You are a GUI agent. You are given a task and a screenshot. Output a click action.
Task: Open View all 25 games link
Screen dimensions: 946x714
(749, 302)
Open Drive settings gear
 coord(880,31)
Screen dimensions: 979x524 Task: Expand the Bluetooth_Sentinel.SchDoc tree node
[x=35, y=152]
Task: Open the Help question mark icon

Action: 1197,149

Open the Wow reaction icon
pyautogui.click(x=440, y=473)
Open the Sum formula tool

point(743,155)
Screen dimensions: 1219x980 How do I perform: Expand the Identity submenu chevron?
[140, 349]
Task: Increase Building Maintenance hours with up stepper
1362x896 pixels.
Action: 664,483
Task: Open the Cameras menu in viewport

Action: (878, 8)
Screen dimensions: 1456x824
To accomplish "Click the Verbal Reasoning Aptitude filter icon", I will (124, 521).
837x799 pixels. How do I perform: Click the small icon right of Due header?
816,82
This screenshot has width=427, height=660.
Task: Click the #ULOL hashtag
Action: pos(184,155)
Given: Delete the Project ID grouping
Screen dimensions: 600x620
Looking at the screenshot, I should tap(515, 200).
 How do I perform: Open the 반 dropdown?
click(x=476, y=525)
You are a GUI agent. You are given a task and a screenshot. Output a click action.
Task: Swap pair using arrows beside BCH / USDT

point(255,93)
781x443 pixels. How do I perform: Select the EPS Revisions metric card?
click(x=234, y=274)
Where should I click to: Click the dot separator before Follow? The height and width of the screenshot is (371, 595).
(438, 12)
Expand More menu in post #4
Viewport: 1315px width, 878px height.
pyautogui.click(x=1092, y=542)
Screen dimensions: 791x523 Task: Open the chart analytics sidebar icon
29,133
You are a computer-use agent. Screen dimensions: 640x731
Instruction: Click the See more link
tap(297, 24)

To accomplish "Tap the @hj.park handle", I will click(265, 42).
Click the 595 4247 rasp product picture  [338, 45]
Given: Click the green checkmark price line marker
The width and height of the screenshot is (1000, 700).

=-=-=

Every line with the string "accomplish" in the material should be returned.

To accomplish "Click the Verbal Reasoning Aptitude filter icon", I will (124, 521).
To accomplish "Tap the @hj.park handle", I will click(265, 42).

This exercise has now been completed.